→ Exercise details
Among the entries below, count the lines that contain the word "will". Write down only the total.

→ Data extract
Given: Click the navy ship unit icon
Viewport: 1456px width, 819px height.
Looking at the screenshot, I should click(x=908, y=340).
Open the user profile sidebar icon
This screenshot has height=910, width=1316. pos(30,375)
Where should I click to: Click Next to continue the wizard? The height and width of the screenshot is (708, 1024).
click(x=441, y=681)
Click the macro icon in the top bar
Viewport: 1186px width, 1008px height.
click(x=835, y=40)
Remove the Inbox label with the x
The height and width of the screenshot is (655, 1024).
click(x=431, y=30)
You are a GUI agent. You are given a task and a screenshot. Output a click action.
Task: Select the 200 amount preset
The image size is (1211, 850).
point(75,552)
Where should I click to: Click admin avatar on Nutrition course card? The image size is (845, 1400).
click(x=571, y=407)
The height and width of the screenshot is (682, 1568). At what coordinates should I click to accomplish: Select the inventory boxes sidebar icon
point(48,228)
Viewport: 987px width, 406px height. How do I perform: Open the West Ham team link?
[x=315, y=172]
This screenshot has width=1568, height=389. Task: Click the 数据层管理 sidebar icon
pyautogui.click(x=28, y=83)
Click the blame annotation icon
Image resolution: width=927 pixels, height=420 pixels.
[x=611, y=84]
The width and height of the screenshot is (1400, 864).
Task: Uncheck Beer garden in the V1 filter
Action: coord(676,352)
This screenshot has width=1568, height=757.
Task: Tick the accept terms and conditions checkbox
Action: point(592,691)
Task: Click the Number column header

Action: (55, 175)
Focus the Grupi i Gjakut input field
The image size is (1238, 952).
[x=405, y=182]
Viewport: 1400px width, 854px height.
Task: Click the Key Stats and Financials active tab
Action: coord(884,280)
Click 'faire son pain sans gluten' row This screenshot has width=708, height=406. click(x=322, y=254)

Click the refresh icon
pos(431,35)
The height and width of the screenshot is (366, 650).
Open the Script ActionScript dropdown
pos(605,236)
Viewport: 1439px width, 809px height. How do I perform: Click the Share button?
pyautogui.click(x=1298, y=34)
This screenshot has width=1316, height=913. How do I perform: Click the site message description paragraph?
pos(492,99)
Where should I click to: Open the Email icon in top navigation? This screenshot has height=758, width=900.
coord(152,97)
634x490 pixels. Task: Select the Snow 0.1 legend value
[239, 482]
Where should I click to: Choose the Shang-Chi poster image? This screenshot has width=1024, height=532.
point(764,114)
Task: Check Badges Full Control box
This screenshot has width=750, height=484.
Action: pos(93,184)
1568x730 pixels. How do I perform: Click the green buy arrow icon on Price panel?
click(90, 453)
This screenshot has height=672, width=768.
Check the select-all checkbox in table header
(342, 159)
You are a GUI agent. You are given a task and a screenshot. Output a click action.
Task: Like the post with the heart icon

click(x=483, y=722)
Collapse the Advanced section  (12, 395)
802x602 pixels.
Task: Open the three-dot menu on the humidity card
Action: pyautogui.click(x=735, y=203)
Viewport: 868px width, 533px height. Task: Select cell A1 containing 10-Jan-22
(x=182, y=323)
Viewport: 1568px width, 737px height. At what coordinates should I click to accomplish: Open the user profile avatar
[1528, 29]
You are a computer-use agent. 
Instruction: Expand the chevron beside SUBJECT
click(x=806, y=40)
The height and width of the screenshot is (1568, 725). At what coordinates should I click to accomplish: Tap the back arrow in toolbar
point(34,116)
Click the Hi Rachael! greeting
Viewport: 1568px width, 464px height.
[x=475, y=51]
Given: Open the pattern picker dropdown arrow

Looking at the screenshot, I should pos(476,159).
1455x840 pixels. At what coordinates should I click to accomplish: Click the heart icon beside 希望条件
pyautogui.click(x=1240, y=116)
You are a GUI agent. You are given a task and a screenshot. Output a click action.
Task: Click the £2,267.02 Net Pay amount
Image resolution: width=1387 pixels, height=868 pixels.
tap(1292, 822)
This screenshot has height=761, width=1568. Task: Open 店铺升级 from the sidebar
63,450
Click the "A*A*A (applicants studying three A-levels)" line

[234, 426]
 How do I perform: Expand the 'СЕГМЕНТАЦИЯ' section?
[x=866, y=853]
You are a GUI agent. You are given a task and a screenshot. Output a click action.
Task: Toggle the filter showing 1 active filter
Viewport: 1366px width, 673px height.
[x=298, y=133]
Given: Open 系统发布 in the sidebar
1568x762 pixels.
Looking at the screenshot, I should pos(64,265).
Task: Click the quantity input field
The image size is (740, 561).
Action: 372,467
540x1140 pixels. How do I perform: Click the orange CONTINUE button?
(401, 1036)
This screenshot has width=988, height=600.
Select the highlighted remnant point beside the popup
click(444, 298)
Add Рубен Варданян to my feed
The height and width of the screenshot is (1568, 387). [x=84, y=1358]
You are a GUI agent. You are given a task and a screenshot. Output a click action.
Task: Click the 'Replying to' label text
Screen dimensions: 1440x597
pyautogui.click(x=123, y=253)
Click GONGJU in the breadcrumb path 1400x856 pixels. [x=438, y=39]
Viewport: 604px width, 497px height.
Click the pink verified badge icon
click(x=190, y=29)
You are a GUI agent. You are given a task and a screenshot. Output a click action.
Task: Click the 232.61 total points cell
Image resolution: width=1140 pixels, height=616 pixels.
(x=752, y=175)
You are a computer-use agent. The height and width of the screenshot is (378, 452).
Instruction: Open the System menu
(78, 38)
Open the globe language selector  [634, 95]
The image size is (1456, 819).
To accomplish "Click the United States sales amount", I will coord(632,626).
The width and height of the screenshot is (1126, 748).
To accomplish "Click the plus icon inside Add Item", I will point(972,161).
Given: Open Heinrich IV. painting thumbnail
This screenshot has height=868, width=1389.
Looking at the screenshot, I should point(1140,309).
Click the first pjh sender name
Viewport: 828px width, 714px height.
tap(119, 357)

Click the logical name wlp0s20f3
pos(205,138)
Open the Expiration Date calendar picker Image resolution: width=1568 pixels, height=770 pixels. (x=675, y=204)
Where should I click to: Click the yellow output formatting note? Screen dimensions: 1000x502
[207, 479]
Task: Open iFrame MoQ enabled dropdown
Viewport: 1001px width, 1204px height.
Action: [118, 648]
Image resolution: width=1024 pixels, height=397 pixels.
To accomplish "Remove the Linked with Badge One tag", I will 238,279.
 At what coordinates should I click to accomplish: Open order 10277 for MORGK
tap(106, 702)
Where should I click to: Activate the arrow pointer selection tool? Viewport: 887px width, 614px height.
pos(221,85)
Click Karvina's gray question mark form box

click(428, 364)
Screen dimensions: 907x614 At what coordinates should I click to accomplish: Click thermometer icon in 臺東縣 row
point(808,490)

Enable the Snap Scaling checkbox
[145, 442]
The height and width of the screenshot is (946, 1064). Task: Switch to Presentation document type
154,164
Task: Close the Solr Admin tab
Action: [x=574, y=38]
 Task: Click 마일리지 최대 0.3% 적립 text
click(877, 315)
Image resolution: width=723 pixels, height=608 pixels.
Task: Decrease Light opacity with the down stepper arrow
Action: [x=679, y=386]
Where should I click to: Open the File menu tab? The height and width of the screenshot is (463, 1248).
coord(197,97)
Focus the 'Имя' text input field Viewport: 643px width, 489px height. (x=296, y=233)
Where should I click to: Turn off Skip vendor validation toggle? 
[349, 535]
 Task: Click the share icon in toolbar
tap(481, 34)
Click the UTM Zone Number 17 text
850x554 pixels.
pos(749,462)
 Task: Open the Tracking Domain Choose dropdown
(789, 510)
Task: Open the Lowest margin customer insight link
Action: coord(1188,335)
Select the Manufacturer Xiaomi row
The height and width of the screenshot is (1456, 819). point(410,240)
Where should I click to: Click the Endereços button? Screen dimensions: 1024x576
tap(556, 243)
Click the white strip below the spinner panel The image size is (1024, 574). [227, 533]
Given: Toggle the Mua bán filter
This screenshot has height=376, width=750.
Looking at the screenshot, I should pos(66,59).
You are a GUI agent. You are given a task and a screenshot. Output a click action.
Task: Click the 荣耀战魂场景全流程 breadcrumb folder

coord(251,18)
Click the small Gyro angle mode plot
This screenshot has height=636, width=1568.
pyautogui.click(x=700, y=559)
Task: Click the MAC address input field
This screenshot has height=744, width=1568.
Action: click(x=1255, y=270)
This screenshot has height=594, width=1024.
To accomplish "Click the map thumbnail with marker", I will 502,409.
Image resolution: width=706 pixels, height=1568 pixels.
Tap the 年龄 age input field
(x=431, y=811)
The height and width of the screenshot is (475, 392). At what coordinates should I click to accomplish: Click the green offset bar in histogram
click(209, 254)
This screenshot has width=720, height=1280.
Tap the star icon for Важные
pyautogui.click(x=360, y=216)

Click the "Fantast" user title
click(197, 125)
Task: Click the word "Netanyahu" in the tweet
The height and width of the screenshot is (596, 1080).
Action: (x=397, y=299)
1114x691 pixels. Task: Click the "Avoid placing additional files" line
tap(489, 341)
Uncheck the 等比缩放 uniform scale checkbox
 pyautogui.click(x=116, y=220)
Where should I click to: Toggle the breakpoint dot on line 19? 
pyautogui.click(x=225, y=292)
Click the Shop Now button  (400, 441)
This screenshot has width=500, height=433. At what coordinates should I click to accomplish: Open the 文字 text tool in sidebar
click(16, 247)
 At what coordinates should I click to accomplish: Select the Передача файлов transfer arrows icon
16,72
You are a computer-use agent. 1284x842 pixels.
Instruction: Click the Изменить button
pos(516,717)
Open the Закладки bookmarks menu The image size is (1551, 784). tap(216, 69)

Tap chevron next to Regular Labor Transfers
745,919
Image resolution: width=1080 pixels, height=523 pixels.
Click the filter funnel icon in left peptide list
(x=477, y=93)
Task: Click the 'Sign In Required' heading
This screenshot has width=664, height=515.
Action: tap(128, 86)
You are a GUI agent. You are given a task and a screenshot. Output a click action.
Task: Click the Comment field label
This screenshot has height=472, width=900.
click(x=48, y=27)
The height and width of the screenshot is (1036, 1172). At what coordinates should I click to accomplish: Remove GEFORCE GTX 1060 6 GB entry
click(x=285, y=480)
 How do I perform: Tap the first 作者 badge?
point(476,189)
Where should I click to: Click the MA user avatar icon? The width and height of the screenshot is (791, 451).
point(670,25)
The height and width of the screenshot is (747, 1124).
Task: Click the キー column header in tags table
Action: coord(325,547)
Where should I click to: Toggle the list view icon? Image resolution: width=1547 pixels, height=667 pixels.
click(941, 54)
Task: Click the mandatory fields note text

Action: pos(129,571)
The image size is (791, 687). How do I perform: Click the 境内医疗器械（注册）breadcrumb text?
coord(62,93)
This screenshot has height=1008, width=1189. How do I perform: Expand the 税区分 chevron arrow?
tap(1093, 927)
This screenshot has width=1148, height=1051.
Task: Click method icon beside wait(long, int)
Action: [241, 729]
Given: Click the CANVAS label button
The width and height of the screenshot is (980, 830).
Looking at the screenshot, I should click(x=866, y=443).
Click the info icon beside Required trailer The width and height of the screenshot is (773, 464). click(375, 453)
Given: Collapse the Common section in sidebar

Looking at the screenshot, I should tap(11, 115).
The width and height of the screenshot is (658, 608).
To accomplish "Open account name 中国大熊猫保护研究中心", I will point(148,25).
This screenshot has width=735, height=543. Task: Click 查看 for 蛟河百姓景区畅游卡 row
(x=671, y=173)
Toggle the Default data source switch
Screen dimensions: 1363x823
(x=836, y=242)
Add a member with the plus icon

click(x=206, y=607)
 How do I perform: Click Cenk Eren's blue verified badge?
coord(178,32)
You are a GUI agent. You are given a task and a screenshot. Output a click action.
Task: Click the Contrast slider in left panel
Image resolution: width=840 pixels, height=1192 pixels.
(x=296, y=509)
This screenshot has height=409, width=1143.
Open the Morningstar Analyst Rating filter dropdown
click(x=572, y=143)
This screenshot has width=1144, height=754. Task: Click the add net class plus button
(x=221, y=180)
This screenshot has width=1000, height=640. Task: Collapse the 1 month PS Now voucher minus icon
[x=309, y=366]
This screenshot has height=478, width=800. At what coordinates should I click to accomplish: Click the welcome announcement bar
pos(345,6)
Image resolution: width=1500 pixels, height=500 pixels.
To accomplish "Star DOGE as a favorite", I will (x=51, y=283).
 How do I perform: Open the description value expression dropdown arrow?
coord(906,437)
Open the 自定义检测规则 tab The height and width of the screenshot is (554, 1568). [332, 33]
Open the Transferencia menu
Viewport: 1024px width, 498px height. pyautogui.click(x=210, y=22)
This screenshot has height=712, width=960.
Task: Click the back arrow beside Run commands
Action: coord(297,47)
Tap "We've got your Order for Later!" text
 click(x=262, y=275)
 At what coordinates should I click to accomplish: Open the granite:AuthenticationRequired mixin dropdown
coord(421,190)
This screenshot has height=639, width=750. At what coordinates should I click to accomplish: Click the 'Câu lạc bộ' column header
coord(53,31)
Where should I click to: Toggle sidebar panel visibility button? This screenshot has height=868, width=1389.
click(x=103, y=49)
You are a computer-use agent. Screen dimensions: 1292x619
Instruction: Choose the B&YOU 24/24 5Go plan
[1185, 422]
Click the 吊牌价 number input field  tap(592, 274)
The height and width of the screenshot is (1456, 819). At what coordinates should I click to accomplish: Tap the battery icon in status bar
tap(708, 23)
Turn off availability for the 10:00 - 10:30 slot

→ Exercise result
6